We will however implement a server side search in next releases.
Can I create two cases with the same name for the same customer?
Yes. Cases are identified with a unique number, so they can have the same name.
Can I restrict the view of case to a set of users?
Yes it is since v2.0.0. See Access control.
Can I change the name or customer of an existing case?
Yes it is since v2.0.0.
Operations
What is the password policy? Can it be changed?
Before v1.4.5, the password policy is hardcoded and cannot be changed.
It should be 12 characters minimum and contains a capital letter and a number.
After v1.4.5, the password policy can be changed in Advanced
> Server settings
.
Can I change my profile picture?
No, not for now. This wasn't a priority for us, it will be released in future versions.
I lost the administrator password, can I recover it?
Passwords are hashed so they can't be recovered. But you can change it.
Please see changing a lost password.
Can I delete a user?
No. To keep consistencies in the database, users unfortunately cannot be deleted if they have done some activities.
You can however disable them to prevent them appearing in the UI and connecting to the plafeform.
Can I delete a customer?
No. To keep consistencies in the database, customers unfortunately cannot be deleted if they are linked to cases.
Can I prevent backrefs of assets and IOCs?
No. It might be possible in future versions but for now it is better to spin up a new instance for restricted cases. The backref is however automatically disabled for performance reasons, for cases with more than 300 assets. We are working on a more efficient way to backref.
My report template is not generated and generates an error
Please triple check typos in tags as there is no fault tolerance. You can reach us in case of troubles.
Integration
Can I enrich IOCs with external sources?
Starting from v1.4.0, it is now possible to easily develop module to enrich case objects. A module Iris VT and IRIS MISP are already provided.
Is there an API client?
Yes, you can find it on our Github.
I added alerts via the API but I don't see them on the UI
If the server replied 200
for the alert creation, it means the alert is stored in IRIS.
If your user do not see the alerts, it means it needs to be added to the appropriate customer (see alerts).
Security
Can I restrict cases?
Yes it is since v2.0.0. See Access control.

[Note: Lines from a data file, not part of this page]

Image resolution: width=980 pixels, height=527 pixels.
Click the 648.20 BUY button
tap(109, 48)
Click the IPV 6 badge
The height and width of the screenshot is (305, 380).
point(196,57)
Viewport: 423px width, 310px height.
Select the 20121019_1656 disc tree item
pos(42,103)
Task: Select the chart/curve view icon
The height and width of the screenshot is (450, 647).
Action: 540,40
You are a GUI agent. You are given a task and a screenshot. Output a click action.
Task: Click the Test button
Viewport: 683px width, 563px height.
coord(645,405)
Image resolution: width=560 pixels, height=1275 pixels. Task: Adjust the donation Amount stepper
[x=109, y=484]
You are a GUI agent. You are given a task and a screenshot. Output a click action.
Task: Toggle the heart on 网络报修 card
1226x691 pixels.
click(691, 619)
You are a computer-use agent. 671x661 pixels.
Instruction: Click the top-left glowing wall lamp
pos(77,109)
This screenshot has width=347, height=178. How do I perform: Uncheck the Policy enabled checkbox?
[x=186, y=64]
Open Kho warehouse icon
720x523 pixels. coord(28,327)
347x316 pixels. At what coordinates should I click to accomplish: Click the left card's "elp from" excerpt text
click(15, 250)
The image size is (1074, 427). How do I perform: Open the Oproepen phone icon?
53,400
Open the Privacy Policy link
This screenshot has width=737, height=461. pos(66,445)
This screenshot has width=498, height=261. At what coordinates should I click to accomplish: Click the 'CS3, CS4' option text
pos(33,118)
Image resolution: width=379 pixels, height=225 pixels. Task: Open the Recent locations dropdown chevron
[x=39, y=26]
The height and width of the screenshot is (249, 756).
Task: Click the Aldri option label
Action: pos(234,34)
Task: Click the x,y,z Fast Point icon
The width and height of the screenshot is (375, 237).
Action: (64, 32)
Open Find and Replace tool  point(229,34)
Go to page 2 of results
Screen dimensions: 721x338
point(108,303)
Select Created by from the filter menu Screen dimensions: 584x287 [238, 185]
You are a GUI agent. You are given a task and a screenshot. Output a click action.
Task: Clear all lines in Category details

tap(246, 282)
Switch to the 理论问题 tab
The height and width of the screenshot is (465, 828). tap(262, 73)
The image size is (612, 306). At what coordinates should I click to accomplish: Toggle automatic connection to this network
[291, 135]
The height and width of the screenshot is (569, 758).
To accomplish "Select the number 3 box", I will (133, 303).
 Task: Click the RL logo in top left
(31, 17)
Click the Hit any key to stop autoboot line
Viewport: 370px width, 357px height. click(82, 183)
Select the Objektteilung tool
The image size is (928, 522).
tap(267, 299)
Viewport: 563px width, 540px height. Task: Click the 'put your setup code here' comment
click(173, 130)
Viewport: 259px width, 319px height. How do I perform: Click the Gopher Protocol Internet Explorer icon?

Can I expose IRIS on the Internet?
NO! Please don't. This platform should only be accessible in a restricted environment.
I found a security issue, can I have a bounty?
No - IRIS is free and open source so there is no bounty. Please report it as soon as possible so we can fix it.
MISC
What does IRIS stand for?
Originally Incident Response Investigation System. But it can be whatever you want really.